Maninder Gill, the World Bank’s Director for Social Development, urged participants—who represented IP communities from across Africa, Asia, and Latin America—to think globally on how to address challenges common to all marginalized communities. “It’s our collective responsibility to think of all IPs,” he said. “The needs of one group could be very different from the needs of another.”

 

World Bank project leaders Dianna Pizarro, Sean Bradley, and David Tuchschneider then presented on Bank approaches and programs that work with IP communities. The World Bank is best known for its robust set of social safeguards that include an operational policy on IPs, but also supports programs with specialized approaches, such as productive alliances, community engagement, and community-driven development (CDD), an approach that gives control over planning decisions and investment resources for local development projects to community groups, are key elements.


IP workshop.jpg

 

Community-driven development’s strengths, such as empowering communities themselves to identify their priority development needs, facilitating basic service delivery in remote areas, and working with diverse, heterogeneous communities and vulnerable groups, help address many of the unique challenges that IPs face.
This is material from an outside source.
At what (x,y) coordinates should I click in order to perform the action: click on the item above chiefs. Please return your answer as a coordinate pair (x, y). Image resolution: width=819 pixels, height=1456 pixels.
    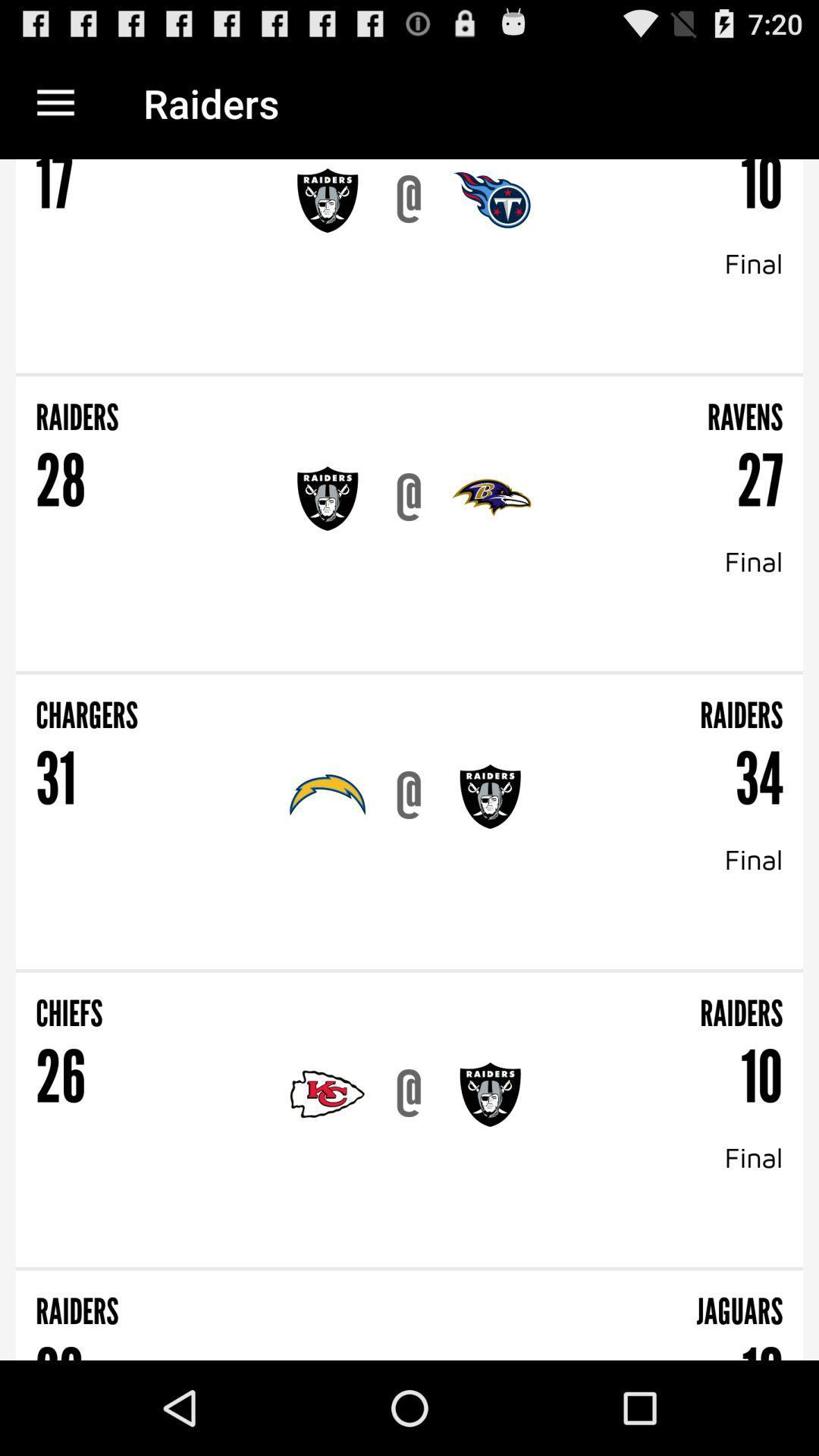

The approach is already used successfully in Nepal, Brazil, Vietnam, Myanmar, India, and Bolivia, among other places, to engage with IP communities.

 

Part of the workshop’s goal was to engage with IP communities on how to improve the responsiveness of Bank programs to IPs.  “How can IPs help us improve our programs?” asked Luis-Felipe Duchicela, the World Bank’s IP Adviser, after he presented on the Bank’s global engagement with IPs. “How can those projects improve the inclusion of IPs?”

 

Besides grappling with how to develop a way that IPs communities, who represent a diversity of cultures, needs, and challenges, can effectively bridge their communities’ needs and Bank operations, participants from each region also discussed how to build stronger, more responsive programs and next steps in formalizing their dialogue with the Bank.

 

While much remains to be done, representatives agreed that the Bank’s engagement with them was essential in empowering their communities. “We are grateful that the World Bank has included us in the dialogue around its policies and programs,” said a participant in her closing remarks.